To do: Retype the entries below without any change.

══════

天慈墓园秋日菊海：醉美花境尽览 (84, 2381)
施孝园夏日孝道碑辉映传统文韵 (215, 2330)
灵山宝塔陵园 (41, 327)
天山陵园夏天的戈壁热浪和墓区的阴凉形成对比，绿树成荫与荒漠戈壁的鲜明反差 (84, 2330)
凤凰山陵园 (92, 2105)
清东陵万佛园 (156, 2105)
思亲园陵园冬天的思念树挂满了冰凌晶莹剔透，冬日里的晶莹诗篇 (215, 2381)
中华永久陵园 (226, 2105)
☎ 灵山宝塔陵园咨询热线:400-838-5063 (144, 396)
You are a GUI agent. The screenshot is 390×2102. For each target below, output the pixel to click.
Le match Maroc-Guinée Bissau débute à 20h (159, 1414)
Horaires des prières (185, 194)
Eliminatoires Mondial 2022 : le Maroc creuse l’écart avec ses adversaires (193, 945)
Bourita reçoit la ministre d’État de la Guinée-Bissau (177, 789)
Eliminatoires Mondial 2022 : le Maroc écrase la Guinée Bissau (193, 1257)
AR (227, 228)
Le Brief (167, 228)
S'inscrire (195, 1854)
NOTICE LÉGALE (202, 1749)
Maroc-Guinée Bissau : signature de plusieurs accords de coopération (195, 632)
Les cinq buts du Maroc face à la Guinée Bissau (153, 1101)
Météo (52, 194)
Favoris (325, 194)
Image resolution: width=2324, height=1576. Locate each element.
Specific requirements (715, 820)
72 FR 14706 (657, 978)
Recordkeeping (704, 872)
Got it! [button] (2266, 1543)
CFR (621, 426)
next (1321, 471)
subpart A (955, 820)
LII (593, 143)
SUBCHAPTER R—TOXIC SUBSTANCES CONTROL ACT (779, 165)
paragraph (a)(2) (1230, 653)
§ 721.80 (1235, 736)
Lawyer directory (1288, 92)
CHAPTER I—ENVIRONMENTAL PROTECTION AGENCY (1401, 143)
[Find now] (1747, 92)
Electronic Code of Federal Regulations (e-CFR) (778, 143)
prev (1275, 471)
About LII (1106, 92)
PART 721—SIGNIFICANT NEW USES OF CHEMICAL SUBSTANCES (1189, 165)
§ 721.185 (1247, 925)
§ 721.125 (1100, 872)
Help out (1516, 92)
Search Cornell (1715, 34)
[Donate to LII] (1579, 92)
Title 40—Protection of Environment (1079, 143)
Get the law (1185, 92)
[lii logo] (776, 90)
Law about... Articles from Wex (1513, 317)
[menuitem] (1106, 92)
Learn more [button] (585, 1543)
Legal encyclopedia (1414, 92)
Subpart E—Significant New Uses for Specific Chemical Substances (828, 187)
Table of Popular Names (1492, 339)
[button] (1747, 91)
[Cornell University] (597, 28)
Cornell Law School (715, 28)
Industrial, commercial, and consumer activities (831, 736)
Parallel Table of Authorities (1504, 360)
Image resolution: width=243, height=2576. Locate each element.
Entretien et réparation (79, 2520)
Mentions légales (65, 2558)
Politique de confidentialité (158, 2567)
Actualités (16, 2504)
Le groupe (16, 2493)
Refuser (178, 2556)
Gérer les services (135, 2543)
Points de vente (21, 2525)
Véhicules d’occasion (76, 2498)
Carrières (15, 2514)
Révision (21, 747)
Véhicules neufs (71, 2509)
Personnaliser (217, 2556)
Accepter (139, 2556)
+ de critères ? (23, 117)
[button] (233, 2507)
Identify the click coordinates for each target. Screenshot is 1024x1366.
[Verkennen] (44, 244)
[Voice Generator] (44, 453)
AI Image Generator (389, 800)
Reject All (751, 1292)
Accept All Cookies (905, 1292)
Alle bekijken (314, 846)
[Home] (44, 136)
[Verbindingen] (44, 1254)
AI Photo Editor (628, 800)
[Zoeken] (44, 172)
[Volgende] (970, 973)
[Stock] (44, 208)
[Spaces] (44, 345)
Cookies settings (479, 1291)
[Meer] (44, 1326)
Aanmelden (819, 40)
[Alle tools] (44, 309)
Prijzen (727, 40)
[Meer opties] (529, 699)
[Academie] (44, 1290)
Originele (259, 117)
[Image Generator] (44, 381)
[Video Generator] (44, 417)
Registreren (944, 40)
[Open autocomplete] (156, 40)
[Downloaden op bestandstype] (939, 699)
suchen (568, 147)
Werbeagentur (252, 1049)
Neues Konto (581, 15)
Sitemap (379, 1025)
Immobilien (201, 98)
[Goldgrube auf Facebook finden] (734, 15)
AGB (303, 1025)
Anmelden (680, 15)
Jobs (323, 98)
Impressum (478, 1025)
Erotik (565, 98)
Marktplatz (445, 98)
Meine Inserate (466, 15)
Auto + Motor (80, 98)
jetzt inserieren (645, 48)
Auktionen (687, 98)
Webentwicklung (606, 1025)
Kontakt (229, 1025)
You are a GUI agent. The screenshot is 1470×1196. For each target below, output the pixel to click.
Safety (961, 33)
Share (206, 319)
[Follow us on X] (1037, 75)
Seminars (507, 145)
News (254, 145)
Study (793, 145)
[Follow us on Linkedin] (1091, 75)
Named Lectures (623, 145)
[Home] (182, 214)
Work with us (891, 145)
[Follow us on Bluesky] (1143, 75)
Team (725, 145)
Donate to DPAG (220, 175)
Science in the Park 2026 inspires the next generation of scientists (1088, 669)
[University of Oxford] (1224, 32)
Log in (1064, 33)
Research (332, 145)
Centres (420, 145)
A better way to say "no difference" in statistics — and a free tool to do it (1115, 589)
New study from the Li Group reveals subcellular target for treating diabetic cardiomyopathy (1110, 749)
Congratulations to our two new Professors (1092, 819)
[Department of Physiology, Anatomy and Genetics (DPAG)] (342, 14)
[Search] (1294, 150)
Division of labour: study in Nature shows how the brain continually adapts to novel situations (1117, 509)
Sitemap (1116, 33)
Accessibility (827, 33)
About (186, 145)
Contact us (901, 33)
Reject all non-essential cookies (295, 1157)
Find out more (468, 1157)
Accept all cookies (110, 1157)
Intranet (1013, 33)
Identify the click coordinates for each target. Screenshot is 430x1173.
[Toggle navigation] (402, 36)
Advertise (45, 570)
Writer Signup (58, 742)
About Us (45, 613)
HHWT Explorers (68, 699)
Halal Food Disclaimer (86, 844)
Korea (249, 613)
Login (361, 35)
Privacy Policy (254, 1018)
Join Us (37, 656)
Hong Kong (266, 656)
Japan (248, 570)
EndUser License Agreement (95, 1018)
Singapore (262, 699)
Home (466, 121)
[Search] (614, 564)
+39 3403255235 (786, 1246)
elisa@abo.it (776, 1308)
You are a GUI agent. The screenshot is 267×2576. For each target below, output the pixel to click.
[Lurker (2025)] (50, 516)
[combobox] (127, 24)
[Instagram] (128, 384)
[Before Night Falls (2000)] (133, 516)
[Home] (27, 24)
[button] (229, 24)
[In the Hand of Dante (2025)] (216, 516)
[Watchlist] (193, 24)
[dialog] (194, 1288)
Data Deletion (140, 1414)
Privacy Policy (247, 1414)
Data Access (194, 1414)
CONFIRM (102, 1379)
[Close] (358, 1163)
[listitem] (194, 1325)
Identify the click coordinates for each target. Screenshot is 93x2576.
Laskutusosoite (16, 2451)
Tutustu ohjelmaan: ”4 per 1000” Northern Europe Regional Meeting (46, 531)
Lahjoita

══════

Solution to this exercise:
天慈墓园秋日菊海：醉美花境尽览 (84, 2381)
施孝园夏日孝道碑辉映传统文韵 (215, 2330)
灵山宝塔陵园 (41, 327)
天山陵园夏天的戈壁热浪和墓区的阴凉形成对比，绿树成荫与荒漠戈壁的鲜明反差 (84, 2330)
凤凰山陵园 (92, 2105)
清东陵万佛园 (156, 2105)
思亲园陵园冬天的思念树挂满了冰凌晶莹剔透，冬日里的晶莹诗篇 (215, 2381)
中华永久陵园 (226, 2105)
☎ 灵山宝塔陵园咨询热线:400-838-5063 (144, 396)
You are a GUI agent. The screenshot is 390×2102. For each target below, output the pixel to click.
Le match Maroc-Guinée Bissau débute à 20h (159, 1414)
Horaires des prières (185, 194)
Eliminatoires Mondial 2022 : le Maroc creuse l’écart avec ses adversaires (193, 945)
Bourita reçoit la ministre d’État de la Guinée-Bissau (177, 789)
Eliminatoires Mondial 2022 : le Maroc écrase la Guinée Bissau (193, 1257)
AR (227, 228)
Le Brief (167, 228)
S'inscrire (195, 1854)
NOTICE LÉGALE (202, 1749)
Maroc-Guinée Bissau : signature de plusieurs accords de coopération (195, 632)
Les cinq buts du Maroc face à la Guinée Bissau (153, 1101)
Météo (52, 194)
Favoris (325, 194)
Image resolution: width=2324, height=1576. Locate each element.
Specific requirements (715, 820)
72 FR 14706 (657, 978)
Recordkeeping (704, 872)
Got it! [button] (2266, 1543)
CFR (621, 426)
next (1321, 471)
subpart A (955, 820)
LII (593, 143)
SUBCHAPTER R—TOXIC SUBSTANCES CONTROL ACT (779, 165)
paragraph (a)(2) (1230, 653)
§ 721.80 (1235, 736)
Lawyer directory (1288, 92)
CHAPTER I—ENVIRONMENTAL PROTECTION AGENCY (1401, 143)
[Find now] (1747, 92)
Electronic Code of Federal Regulations (e-CFR) (778, 143)
prev (1275, 471)
About LII (1106, 92)
PART 721—SIGNIFICANT NEW USES OF CHEMICAL SUBSTANCES (1189, 165)
§ 721.185 (1247, 925)
§ 721.125 (1100, 872)
Help out (1516, 92)
Search Cornell (1715, 34)
[Donate to LII] (1579, 92)
Title 40—Protection of Environment (1079, 143)
Get the law (1185, 92)
[lii logo] (776, 90)
Law about... Articles from Wex (1513, 317)
[menuitem] (1106, 92)
Learn more [button] (585, 1543)
Legal encyclopedia (1414, 92)
Subpart E—Significant New Uses for Specific Chemical Substances (828, 187)
Table of Popular Names (1492, 339)
[button] (1747, 91)
[Cornell University] (597, 28)
Cornell Law School (715, 28)
Industrial, commercial, and consumer activities (831, 736)
Parallel Table of Authorities (1504, 360)
Image resolution: width=243, height=2576. Locate each element.
Entretien et réparation (79, 2520)
Mentions légales (65, 2558)
Politique de confidentialité (158, 2567)
Actualités (16, 2504)
Le groupe (16, 2493)
Refuser (178, 2556)
Gérer les services (135, 2543)
Points de vente (21, 2525)
Véhicules d’occasion (76, 2498)
Carrières (15, 2514)
Révision (21, 747)
Véhicules neufs (71, 2509)
Personnaliser (217, 2556)
Accepter (139, 2556)
+ de critères ? (23, 117)
[button] (233, 2507)
Identify the click coordinates for each target. Screenshot is 1024x1366.
[Verkennen] (44, 244)
[Voice Generator] (44, 453)
AI Image Generator (389, 800)
Reject All (751, 1292)
Accept All Cookies (905, 1292)
Alle bekijken (314, 846)
[Home] (44, 136)
[Verbindingen] (44, 1254)
AI Photo Editor (628, 800)
[Zoeken] (44, 172)
[Volgende] (970, 973)
[Stock] (44, 208)
[Spaces] (44, 345)
Cookies settings (479, 1291)
[Meer] (44, 1326)
Aanmelden (819, 40)
[Alle tools] (44, 309)
Prijzen (727, 40)
[Meer opties] (529, 699)
[Academie] (44, 1290)
Originele (259, 117)
[Image Generator] (44, 381)
[Video Generator] (44, 417)
Registreren (944, 40)
[Open autocomplete] (156, 40)
[Downloaden op bestandstype] (939, 699)
suchen (568, 147)
Werbeagentur (252, 1049)
Neues Konto (581, 15)
Sitemap (379, 1025)
Immobilien (201, 98)
[Goldgrube auf Facebook finden] (734, 15)
AGB (303, 1025)
Anmelden (680, 15)
Jobs (323, 98)
Impressum (478, 1025)
Erotik (565, 98)
Marktplatz (445, 98)
Meine Inserate (466, 15)
Auto + Motor (80, 98)
jetzt inserieren (645, 48)
Auktionen (687, 98)
Webentwicklung (606, 1025)
Kontakt (229, 1025)
You are a GUI agent. The screenshot is 1470×1196. For each target below, output the pixel to click.
Safety (961, 33)
Share (206, 319)
[Follow us on X] (1037, 75)
Seminars (507, 145)
News (254, 145)
Study (793, 145)
[Follow us on Linkedin] (1091, 75)
Named Lectures (623, 145)
[Home] (182, 214)
Work with us (891, 145)
[Follow us on Bluesky] (1143, 75)
Team (725, 145)
Donate to DPAG (220, 175)
Science in the Park 2026 inspires the next generation of scientists (1088, 669)
[University of Oxford] (1224, 32)
Log in (1064, 33)
Research (332, 145)
Centres (420, 145)
A better way to say "no difference" in statistics — and a free tool to do it (1115, 589)
New study from the Li Group reveals subcellular target for treating diabetic cardiomyopathy (1110, 749)
Congratulations to our two new Professors (1092, 819)
[Department of Physiology, Anatomy and Genetics (DPAG)] (342, 14)
[Search] (1294, 150)
Division of labour: study in Nature shows how the brain continually adapts to novel situations (1117, 509)
Sitemap (1116, 33)
Accessibility (827, 33)
About (186, 145)
Contact us (901, 33)
Reject all non-essential cookies (295, 1157)
Find out more (468, 1157)
Accept all cookies (110, 1157)
Intranet (1013, 33)
Identify the click coordinates for each target. Screenshot is 430x1173.
[Toggle navigation] (402, 36)
Advertise (45, 570)
Writer Signup (58, 742)
About Us (45, 613)
HHWT Explorers (68, 699)
Halal Food Disclaimer (86, 844)
Korea (249, 613)
Login (361, 35)
Privacy Policy (254, 1018)
Join Us (37, 656)
Hong Kong (266, 656)
Japan (248, 570)
EndUser License Agreement (95, 1018)
Singapore (262, 699)
Home (466, 121)
[Search] (614, 564)
+39 3403255235 (786, 1246)
elisa@abo.it (776, 1308)
You are a GUI agent. The screenshot is 267×2576. For each target below, output the pixel to click.
[Lurker (2025)] (50, 516)
[combobox] (127, 24)
[Instagram] (128, 384)
[Before Night Falls (2000)] (133, 516)
[Home] (27, 24)
[button] (229, 24)
[In the Hand of Dante (2025)] (216, 516)
[Watchlist] (193, 24)
[dialog] (194, 1288)
Data Deletion (140, 1414)
Privacy Policy (247, 1414)
Data Access (194, 1414)
CONFIRM (102, 1379)
[Close] (358, 1163)
[listitem] (194, 1325)
Identify the click coordinates for each target. Screenshot is 93x2576.
Laskutusosoite (16, 2451)
Tutustu ohjelmaan: ”4 per 1000” Northern Europe Regional Meeting (46, 531)
Lahjoita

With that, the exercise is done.